Vers un embrasement général
Aussitôt la condamnation de Sonko connue, des scènes de violences ont éclaté dans plusieurs quartiers de Dakar la capitale sénégalaise et à Ziguinchor, la grande de la région méridionale dont il est maire. Au moins neuf personnes ont été tuées entre hier jeudi et aujourd’hui lors des confrontations parfois très violentes entre les partisans de l’opposant sénégalais et les forces de l’ordre. En y ajoutant les dix-sept autres personnes décédées depuis le début des poursuites engagées en mars 2021 contre Sonko, les violences politiques inédites auront fait au moins 26 morts. Des édifices publics et des commerces ont été incendiés ou pillés à Dakar. Des enseignes françaises telles que Auchan, Total et Orange ont été attaquées alors que l’Elysée et le Quai d’Orsay affichaient une discrétion troublante depuis le commencement des troubles au Sénégal.

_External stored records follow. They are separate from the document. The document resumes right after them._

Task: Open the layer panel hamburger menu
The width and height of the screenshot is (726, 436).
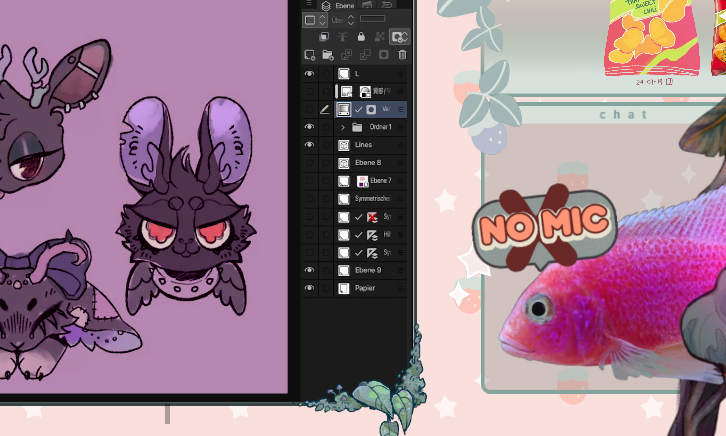Action: coord(309,5)
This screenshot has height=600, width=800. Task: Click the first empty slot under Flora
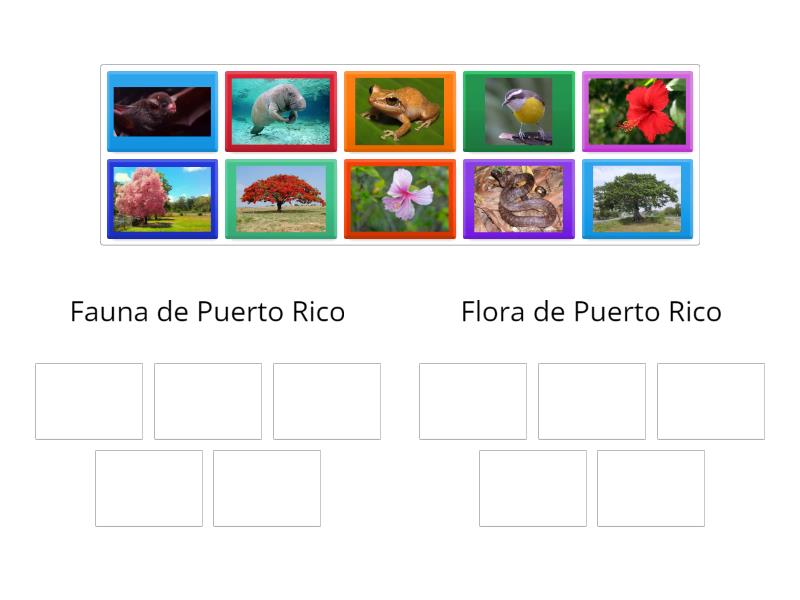point(472,401)
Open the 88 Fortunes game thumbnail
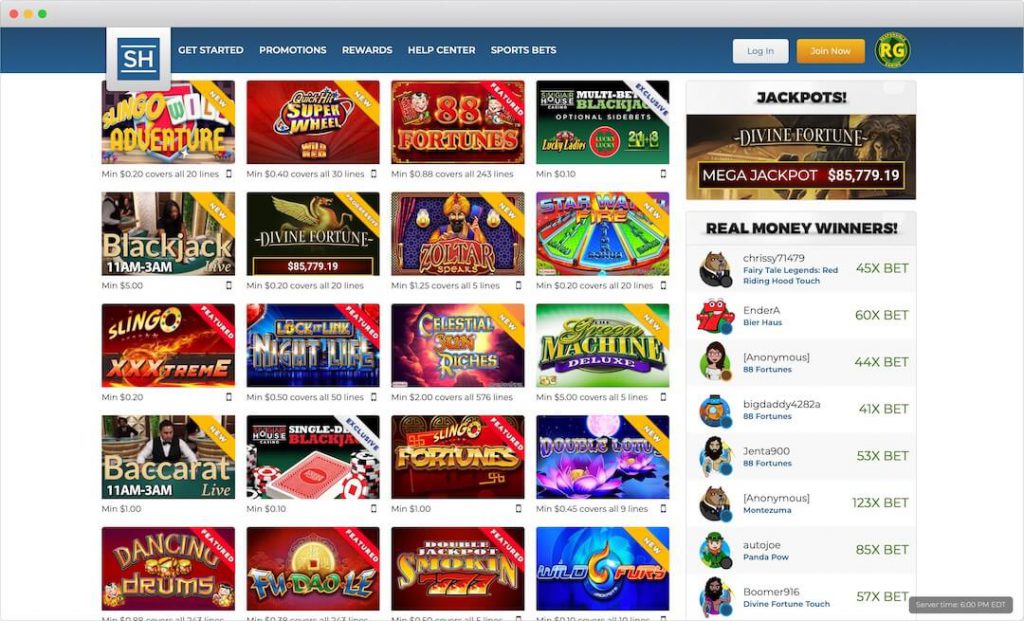 click(x=458, y=122)
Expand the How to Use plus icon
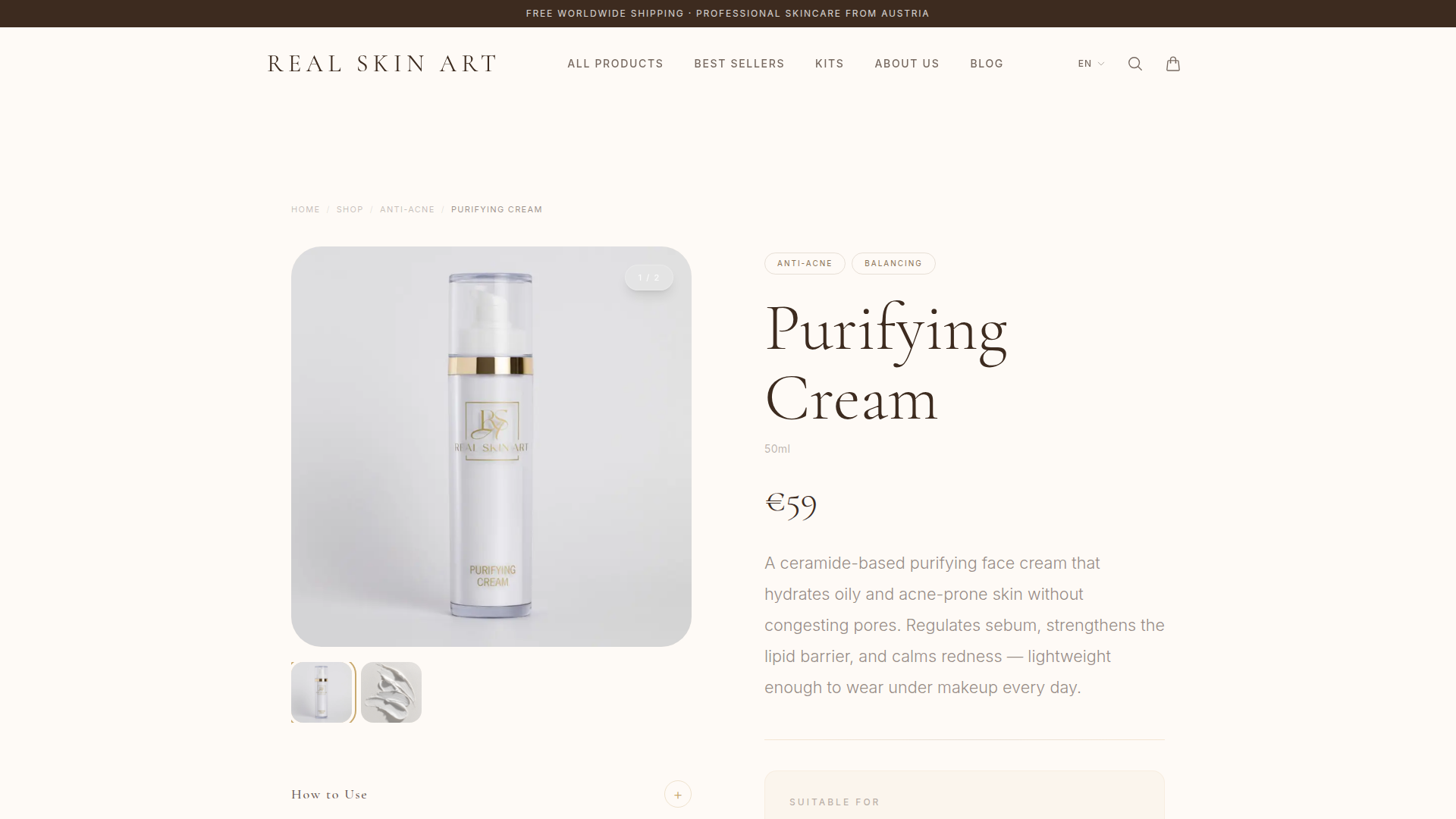 coord(677,794)
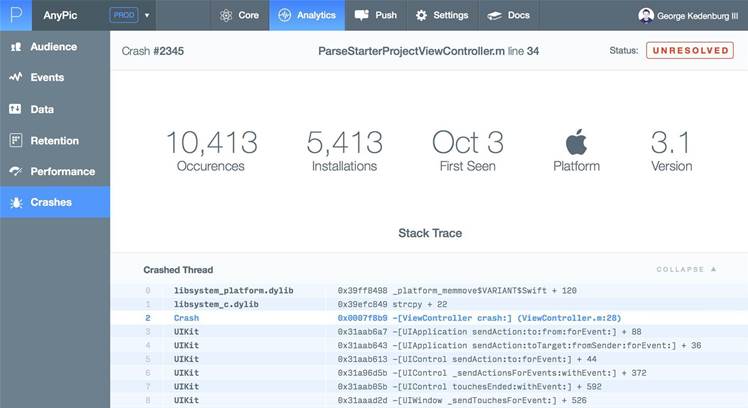748x408 pixels.
Task: Open the Performance sidebar item
Action: pyautogui.click(x=62, y=171)
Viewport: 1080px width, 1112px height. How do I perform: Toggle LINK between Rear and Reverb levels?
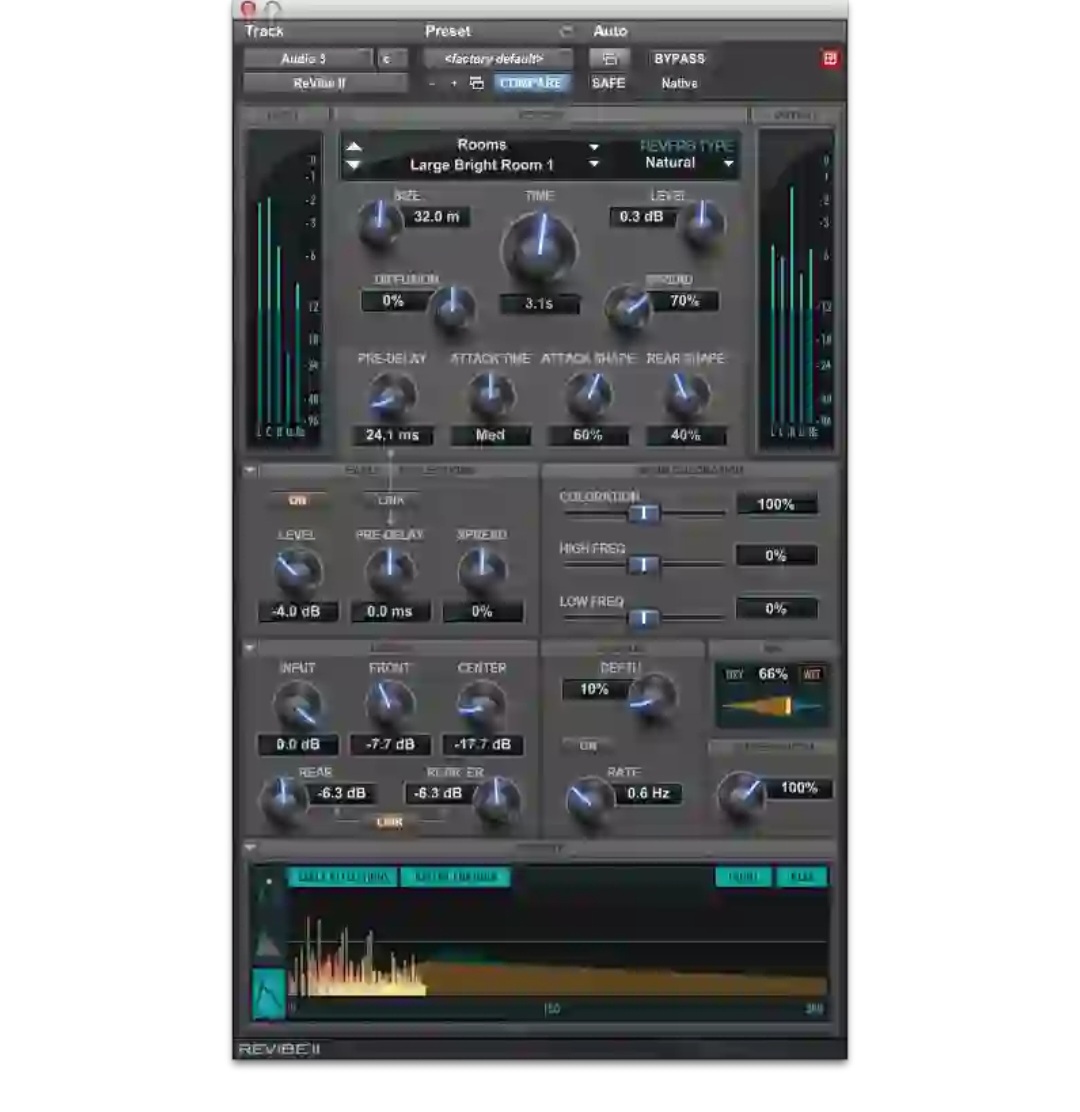click(x=390, y=822)
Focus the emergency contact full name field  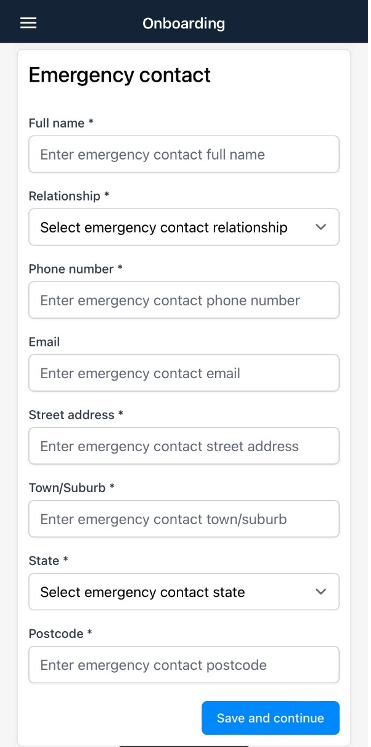(184, 154)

Dans la capitale sénégalaise, des domiciles de plusieurs dignitaires ont été attaqués et des véhicules administratifs carbonisés. Et ce n’est pas fini. En effet, l’arrestation effective du président du PASTEF, qui reste pour l’instant assigné à résidence à son domicile dakarois, pourrait radicaliser ses partisans et entraîner de nouvelles scènes de violences à Dakar, Ziguinchor et dans bien d’autres villes du pays. « Sonko peut être arrêté à tout moment. Quand il y a une condamnation pénale, dans un État de droit, la condamnation pénale doit être exécutée », a martelé le ministre sénégalais de la justice Ismaïla Madior Fall.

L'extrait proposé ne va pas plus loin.